Stephen Lewis, the former UN Secretary-General's envoy on AIDS to Africa, said scientists should become forceful advocates for AIDS funding and for greater resources for global health.

“When the Global Fund faces a shortfall of several billion, you would do the world a tremendous service by finding a way, from your positions of authority, to remind the political leadership of how they used precious public money to bail out the banks, so that Goldman Sachs could make a profit of $3.4 billion in the second quarter of 2009, JP Morgan Chase could make a profit of $2.7 billion in the same period," he said.

The warnings are not without merit. A report issued by the Joint United Nations Programme on HIV/AIDS (UNAIDS) earlier this month said countries in Africa, the Caribbean, Europe and Central Asia are currently being faced with shortages of antiretroviral drugs and other disruptions to HIV/AIDS treatment.

The report said affordability of antiretroviral treatment in some countries is being threatened by budget cuts and falling household income. This has led to crippled social safety nets and poor nutrition.

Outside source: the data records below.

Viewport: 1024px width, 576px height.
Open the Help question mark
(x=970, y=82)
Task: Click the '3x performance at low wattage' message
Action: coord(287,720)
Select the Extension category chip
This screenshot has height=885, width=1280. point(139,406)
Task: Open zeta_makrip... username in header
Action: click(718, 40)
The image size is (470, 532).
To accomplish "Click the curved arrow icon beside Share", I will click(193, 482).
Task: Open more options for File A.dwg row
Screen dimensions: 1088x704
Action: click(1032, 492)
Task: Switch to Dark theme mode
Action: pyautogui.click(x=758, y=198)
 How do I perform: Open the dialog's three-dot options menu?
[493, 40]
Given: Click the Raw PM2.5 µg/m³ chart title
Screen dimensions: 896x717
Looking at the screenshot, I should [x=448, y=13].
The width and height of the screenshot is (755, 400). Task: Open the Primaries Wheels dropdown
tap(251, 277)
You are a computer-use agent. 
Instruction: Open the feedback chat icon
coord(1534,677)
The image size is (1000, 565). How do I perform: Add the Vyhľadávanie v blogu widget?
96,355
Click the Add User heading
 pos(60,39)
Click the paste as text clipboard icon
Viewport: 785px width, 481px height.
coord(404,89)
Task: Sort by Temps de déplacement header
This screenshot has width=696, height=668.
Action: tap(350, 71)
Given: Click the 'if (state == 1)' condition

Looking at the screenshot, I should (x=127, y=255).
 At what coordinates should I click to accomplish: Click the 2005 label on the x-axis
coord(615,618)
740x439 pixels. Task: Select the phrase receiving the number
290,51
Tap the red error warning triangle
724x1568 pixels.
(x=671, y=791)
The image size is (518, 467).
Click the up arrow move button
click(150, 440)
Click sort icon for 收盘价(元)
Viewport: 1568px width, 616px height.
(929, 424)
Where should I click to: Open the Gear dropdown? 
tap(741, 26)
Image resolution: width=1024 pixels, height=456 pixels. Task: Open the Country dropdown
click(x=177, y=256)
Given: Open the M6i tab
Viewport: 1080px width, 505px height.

While the report does not indicate marked reductions in donor assistance for this year, it stated that almost 40 percent of the surveyed 20-plus countries report current funding commitments for treatment programs will end in 2009 or 2010. It added that most of the affected countries fear external assistance will not increase or even be maintained at current levels.

Nobel laureate Françoise Barré-Sinoussi of the Institut Pasteur in Paris said reducing international efforts on universal access to highly active antiretroviral therapy because of the global recession would be a disaster.

"HIV is not in recession," added Dr. Barré-Sinoussi, who shared the 2008 Nobel prize in medicine for her work in discovering the human immunodeficiency virus.

Cut in AIDS vaccine research funding

Data from the HIV Vaccine and Microbicide Resource Tracking Working Group also showed that funding for AIDS vaccine research fell by 10 percent in 2008, which is the first decline recorded in a decade.

The report, Adapting to Realities: Trends in HIV Prevention Research Funding 2000 to 2008, identified investments of almost $1.2 billion in HIV prevention research in 2008, of which $868 million supported vaccine R&D, and $244 million supported microbicide R&D, while other HIV prevention R&D received much lower levels of funding. AIDS vaccine research declined for the first time since 2000, falling by ten per cent from 2007 levels.

The report said a decrease in investment from the US National Institutes of Health contributed to the overall decline of funding for HIV vaccine R&D. The US government investment fell by $39 million, a six per cent decrease. Other governments also decreased funding for HIV vaccine research in 2008: European government funding fell by 13 percent, and total funding from other countries (including Brazil, Canada, India, South Africa, and Thailand) fell by 16 percent.

“We face tremendous challenges – both scientific and economic – over the coming years, but we must not lose the momentum we have gained. The field needs sustained support from a range of funders. The AIDS epidemic shows no signs of slowing, and the desperate need for new HIV prevention options will not change,” said Mitchell Warren, executive director of the AIDS Vaccine Advocacy Coalition (AVAC).

The report said the US government was once again the primary funder for HIV prevention research, supporting 71% of HIV vaccine R&D, 63% of microbicide R&D, and providing 46% of funding for PrEP prevention research in 2008.

The 2008 decline in vaccine research was not attributable to the global economic downturn, the working group said. Instead it was partly attributable to the end of the Step and Phambili vaccine trials, which were testing a candidate vaccine developed by Merck. The Step trial showed that the product was not effective, and the results led to a retrenchment in vaccine research which has redirected research efforts towards basic laboratory research.

However, major vaccine studies are continuing. The South African AIDS Vaccine Initiative announced Monday the start of a trial to study a vaccine candidate developed by local South African scientists. Results are also expected later this year from the largest vaccine trial ever, which successfully enrolled more than 16,000 participants to study.